For a lossless network the corners are the standard common informations, computed by delegating to their canonical implementations so the values stay consistent across dit. The returned values are the common-rate (
R_0) coordinates of those operating points.
- rate_point(lambdas, niter=None, maxiter=1000, polish=1e-06, rng=None)[source]
Compute the Gray-Wyner rate point supporting a weight vector.
- Parameters:
- Returns:
point – The supporting
(common, private)rate point.- Return type:
GrayWynerPoint
- region(num=20, niter=None, maxiter=1000, seed=None)[source]
Sample the lower boundary of the achievable rate region.
Weight vectors are drawn on the
(n + 1)-simplex (the vertices, plus random Dirichlet samples) and the supporting rate point of each is computed.- Parameters:
- Returns:
points – The sampled boundary points.
- Return type:
list of GrayWynerPoint
- class GrayWynerCurve(dist, rvs=None, crvs=None, distortions=None, bounds=None, s_min=0.0, s_max=4.0, s_num=21, niter=None, maxiter=1000, bound=None)[source]
Compute the common-rate vs total-private-rate trade-off curve.
- lossy_wyner_common_information(dist, bounds=None, distortions=None, rvs=None, crvs=None, niter=None, maxiter=1000, bound=None)[source]
The lossy Wyner common information
C(D_1, ..., D_n).This is the minimum common rate
R_0 = I(X_{1:n} : W)over auxiliary variablesWthat place the network on its minimum sum-rate face while meeting every distortion budget (Viswanatha, Akyol, & Rose 2014). ForD_i = 0(lossless) it coincides with the standard Wyner common information.- Parameters:
dist (Distribution) – The source distribution.

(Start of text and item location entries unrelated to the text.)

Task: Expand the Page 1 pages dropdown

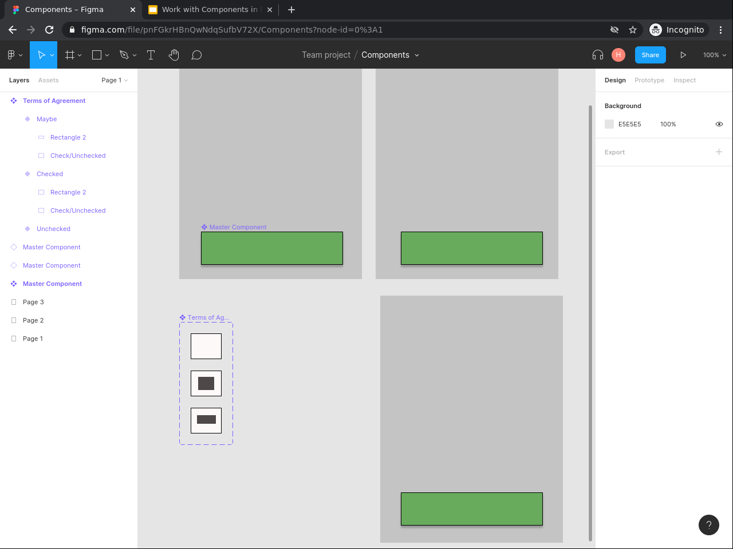Action: point(115,80)
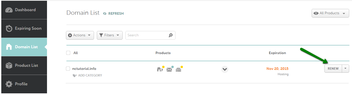Open the arrow next to RENEW
This screenshot has height=95, width=352.
tap(346, 69)
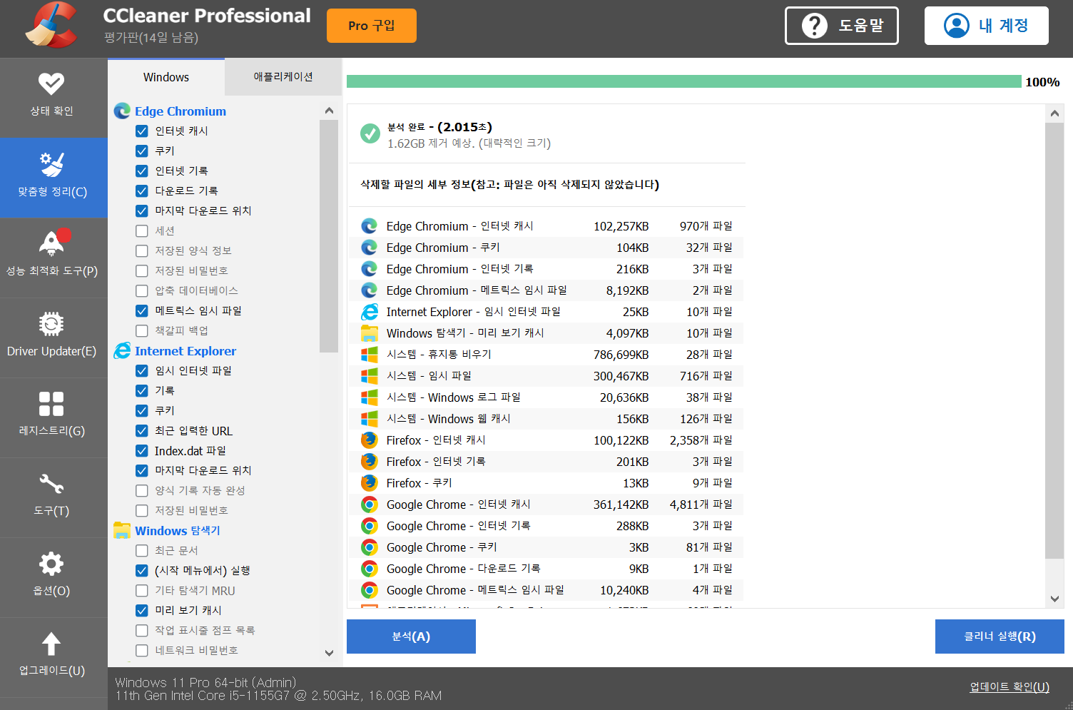1073x710 pixels.
Task: Switch to the 애플리케이션 tab
Action: pos(283,77)
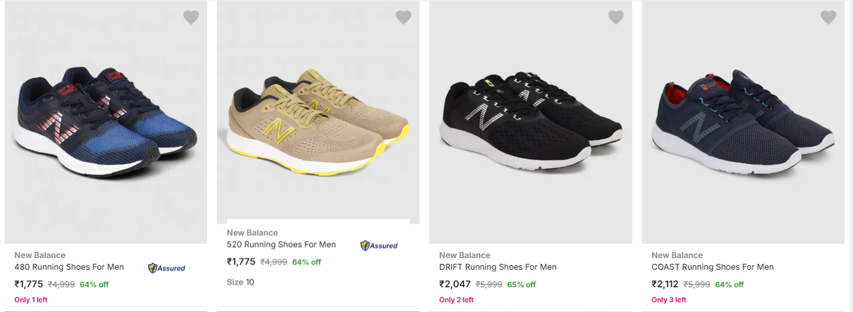Open 520 Running Shoes For Men link
The width and height of the screenshot is (853, 312).
point(281,245)
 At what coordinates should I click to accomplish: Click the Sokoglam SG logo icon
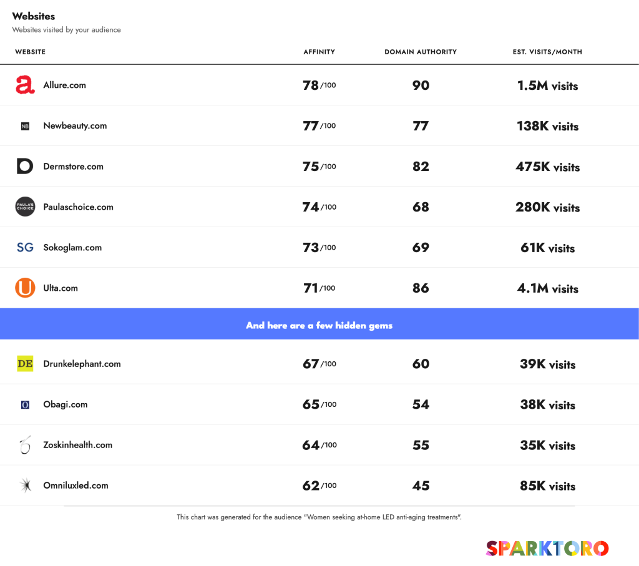pos(25,247)
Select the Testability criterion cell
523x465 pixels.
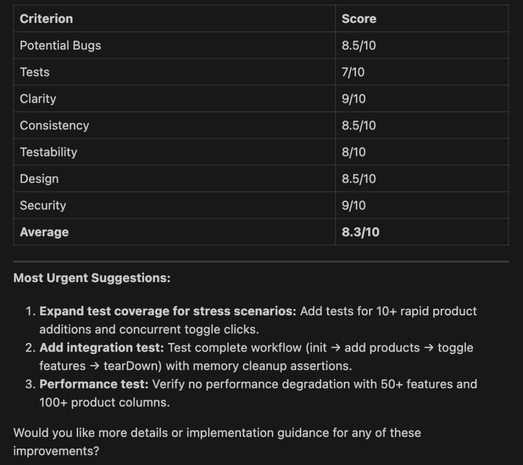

bounds (list, None) – Per-decoder distortion budgets
D_i. If None (or all zero), the lossless Wyner common information is returned.distortions (list, None) – Per-decoder distortion matrices (None entries are lossless).
rvs (list of lists, None) – The source groups. If None, each variable is its own source.
crvs (list, None) – Variables to condition on.
niter (int, None) – Number of basin hops.
maxiter (int) – Inner optimizer iterations.
bound (int, None) – Optional cap on the cardinality of
W.
- Returns:
C – The lossy Wyner common information.